Chen Junheng, Han Fangfang, He Mingxiu, Shi Yiyang, Cai Yongming
School of Medical Information and Engineering, Guangdong Pharmaceutical University, Guangzhou, 510006, China.
NMPA Key Laboratory for Technology Research and Evaluation of Pharmacovigilance, Guangzhou, 510006, China.
BMC Bioinformatics. 2025 Feb 17;26(1):54. doi: 10.1186/s12859-025-06053-z.
Adverse drug reactions (ADRs) are among the global public health events that seriously endanger human life and cause high economic burdens. Therefore, predicting the possibility of their occurrence and taking early and effective response measures is of great significance. Constructing a correlation matrix between drugs and their adverse reactions, followed by effective correlation data mining, is one of the current strategies to predict ADRs using accessible public data. Since the number of known ADRs in real-world data is far less than the number of their unknown counterparts, the drug-ADR association matrix is very sparse, which greatly affects the classification performance of machine learning methods. To effectively address the problem of sparsity, we proposed a novel weighted pseudo-labeling framework that mines potential unknown drug-ADR pairs by integrating multiple weighted matrix factorization (MF) models and treating them as pseudo-labeled drug-ADR pairs. Pseudo-labeled data is added to the training set, and the MF model is fine-tuned to improve the classification performance. To prevent overfitting to easily found pseudo-labels and improve the quality of pseudo-labels, a novel weighting approach for pseudo-labels was adopted. This paper reproduces the baselines under the same experimental conditions to evaluate the performance of the proposed method on sparse data from the Side Effect Resource (SIDER) database. Experimental results showed that our method outperformed other baselines in the Area Under Precision-Recall and F1-scores and still maintained the best performance in sparser scenarios.

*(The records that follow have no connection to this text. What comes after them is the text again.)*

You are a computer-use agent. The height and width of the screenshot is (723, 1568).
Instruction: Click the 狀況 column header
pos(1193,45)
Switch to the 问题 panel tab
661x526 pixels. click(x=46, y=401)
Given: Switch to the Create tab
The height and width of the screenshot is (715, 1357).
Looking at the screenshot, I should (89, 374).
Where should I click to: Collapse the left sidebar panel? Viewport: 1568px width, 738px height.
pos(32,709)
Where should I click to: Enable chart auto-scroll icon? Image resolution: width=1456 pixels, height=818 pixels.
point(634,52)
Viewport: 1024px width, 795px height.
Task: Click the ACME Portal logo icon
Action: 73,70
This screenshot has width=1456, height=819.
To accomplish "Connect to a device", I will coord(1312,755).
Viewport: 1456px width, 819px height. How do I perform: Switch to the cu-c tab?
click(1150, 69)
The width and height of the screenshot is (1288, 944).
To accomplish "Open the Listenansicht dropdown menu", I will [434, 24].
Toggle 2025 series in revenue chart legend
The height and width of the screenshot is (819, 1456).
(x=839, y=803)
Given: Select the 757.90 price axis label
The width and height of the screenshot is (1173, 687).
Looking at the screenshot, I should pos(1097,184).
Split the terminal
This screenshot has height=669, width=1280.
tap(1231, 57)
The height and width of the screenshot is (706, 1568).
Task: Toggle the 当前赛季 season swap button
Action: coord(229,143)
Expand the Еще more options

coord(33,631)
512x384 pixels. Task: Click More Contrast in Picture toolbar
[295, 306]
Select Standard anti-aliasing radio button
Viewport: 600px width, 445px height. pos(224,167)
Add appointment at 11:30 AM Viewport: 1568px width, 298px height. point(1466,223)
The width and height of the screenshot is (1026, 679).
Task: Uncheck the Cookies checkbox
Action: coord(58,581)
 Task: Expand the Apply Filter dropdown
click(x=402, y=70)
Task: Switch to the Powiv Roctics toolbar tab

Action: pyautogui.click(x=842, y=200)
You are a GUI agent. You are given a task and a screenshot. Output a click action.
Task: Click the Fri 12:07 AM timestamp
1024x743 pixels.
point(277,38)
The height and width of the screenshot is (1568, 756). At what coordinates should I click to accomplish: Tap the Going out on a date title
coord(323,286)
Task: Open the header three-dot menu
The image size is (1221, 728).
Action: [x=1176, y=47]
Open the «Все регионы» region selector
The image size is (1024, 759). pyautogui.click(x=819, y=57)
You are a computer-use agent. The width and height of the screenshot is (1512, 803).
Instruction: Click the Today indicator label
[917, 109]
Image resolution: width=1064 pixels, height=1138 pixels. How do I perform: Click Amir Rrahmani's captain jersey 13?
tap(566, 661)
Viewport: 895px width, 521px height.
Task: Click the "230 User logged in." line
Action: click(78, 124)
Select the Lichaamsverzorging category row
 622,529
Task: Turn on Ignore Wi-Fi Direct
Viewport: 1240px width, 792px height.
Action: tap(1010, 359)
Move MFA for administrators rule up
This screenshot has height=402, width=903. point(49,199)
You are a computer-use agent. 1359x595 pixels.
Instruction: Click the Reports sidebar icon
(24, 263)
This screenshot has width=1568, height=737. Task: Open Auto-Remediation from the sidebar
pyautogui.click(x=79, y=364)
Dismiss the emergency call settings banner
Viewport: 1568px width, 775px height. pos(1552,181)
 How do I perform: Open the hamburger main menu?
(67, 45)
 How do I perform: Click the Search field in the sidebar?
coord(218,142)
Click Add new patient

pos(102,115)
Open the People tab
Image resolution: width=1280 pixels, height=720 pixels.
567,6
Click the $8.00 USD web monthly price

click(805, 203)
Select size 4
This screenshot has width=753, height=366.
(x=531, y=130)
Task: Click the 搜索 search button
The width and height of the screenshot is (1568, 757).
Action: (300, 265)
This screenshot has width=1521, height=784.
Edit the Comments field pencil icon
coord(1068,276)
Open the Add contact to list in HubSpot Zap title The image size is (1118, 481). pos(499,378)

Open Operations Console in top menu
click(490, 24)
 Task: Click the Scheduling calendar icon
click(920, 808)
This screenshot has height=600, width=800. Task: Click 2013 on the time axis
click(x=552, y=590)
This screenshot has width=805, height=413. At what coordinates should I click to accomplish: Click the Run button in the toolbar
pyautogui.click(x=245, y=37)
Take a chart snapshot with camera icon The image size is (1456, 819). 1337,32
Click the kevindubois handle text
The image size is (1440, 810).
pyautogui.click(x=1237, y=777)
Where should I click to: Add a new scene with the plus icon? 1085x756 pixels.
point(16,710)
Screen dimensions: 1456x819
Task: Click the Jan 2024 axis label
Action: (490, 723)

Furthermore, we conducted a case study, and the results showed that our proposed framework efficiently predicted ADRs in the real world.
药物不良反应(ADR)是严重危及人类生命并造成高额经济负担的全球公共卫生事件之一。因此,预测其发生的可能性并采取早期有效的应对措施具有重要意义。构建药物与其不良反应之间的相关矩阵,随后进行有效的相关数据挖掘,是利用可获取的公共数据预测ADR的当前策略之一。由于现实世界数据中已知ADR的数量远少于未知ADR的数量,药物 - ADR关联矩阵非常稀疏,这极大地影响了机器学习方法的分类性能。为了有效解决稀疏性问题,我们提出了一种新颖的加权伪标签框架,该框架通过整合多个加权矩阵分解(MF)模型来挖掘潜在的未知药物 - ADR对,并将它们视为伪标签药物 - ADR对。将伪标签数据添加到训练集中,并对MF模型进行微调以提高分类性能。为了防止过度拟合容易找到的伪标签并提高伪标签的质量,采用了一种新颖的伪标签加权方法。本文在相同实验条件下重现了基线,以评估所提出方法对来自副作用资源(SIDER)数据库的稀疏数据的性能。实验结果表明,我们的方法在精确召回率和F1分数的曲线下面积方面优于其他基线,并且在更稀疏的场景中仍保持最佳性能。此外,我们进行了案例研究,结果表明我们提出的框架在现实世界中有效地预测了ADR。